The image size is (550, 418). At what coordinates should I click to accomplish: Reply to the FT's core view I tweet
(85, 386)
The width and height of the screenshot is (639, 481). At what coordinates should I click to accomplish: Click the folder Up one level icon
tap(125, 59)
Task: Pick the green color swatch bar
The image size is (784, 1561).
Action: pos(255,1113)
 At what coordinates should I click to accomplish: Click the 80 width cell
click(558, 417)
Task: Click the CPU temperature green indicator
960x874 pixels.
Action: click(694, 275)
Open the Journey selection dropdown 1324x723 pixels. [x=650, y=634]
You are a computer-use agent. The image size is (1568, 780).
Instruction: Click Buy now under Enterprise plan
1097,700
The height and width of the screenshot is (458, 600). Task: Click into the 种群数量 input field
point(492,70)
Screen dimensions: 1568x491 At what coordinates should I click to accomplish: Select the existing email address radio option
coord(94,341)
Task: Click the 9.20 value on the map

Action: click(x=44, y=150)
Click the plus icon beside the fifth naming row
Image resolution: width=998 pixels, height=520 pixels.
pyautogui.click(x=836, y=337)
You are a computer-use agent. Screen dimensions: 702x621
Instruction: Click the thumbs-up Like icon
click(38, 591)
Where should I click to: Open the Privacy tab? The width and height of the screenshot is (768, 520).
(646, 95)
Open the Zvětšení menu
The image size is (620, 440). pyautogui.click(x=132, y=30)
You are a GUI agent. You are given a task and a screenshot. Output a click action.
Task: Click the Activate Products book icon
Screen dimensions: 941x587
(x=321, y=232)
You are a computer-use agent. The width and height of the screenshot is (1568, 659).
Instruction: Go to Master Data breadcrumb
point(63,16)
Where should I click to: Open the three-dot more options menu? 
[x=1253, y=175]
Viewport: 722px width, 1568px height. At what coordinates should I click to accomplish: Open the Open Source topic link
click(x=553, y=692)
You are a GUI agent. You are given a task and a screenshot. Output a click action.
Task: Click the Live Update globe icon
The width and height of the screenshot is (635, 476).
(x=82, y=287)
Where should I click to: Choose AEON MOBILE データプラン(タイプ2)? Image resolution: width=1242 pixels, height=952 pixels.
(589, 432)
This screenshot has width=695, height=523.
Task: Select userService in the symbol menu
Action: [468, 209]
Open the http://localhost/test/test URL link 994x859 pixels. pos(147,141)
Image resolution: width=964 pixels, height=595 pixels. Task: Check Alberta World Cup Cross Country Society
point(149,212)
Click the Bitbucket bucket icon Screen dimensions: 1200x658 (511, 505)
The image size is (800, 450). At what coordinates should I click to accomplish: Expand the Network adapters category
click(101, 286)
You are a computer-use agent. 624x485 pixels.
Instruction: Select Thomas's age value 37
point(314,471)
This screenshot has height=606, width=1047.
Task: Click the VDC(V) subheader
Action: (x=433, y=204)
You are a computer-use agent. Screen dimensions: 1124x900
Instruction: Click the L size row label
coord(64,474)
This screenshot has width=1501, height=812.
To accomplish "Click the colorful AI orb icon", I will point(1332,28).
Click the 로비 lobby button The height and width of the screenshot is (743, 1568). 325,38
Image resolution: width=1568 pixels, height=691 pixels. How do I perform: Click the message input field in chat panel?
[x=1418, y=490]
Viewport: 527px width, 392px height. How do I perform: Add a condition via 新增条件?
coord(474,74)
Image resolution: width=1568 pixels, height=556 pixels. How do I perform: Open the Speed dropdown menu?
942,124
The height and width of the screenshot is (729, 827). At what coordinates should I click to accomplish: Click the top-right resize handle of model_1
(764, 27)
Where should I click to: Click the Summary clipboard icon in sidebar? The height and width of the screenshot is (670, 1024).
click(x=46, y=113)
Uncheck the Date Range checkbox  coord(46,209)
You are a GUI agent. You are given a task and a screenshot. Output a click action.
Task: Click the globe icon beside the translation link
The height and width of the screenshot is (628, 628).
◆ ◆ ◆ ◆
DESCRIPTION OF THE TASK
Extract, exactly, the lines above that begin at the line containing "You are a computer-use agent. Screen dimensions: 1124x900" and end at the final line of the records; add no other text.

TASK ANSWER
You are a computer-use agent. Screen dimensions: 1124x900
Instruction: Click the L size row label
coord(64,474)
This screenshot has width=1501, height=812.
To accomplish "Click the colorful AI orb icon", I will point(1332,28).
Click the 로비 lobby button The height and width of the screenshot is (743, 1568). 325,38
Image resolution: width=1568 pixels, height=691 pixels. How do I perform: Click the message input field in chat panel?
[x=1418, y=490]
Viewport: 527px width, 392px height. How do I perform: Add a condition via 新增条件?
coord(474,74)
Image resolution: width=1568 pixels, height=556 pixels. How do I perform: Open the Speed dropdown menu?
942,124
The height and width of the screenshot is (729, 827). At what coordinates should I click to accomplish: Click the top-right resize handle of model_1
(764, 27)
Where should I click to: Click the Summary clipboard icon in sidebar? The height and width of the screenshot is (670, 1024).
click(x=46, y=113)
Uncheck the Date Range checkbox  coord(46,209)
You are a GUI agent. You are given a task and a screenshot. Output a click action.
Task: Click the globe icon beside the translation link
The height and width of the screenshot is (628, 628).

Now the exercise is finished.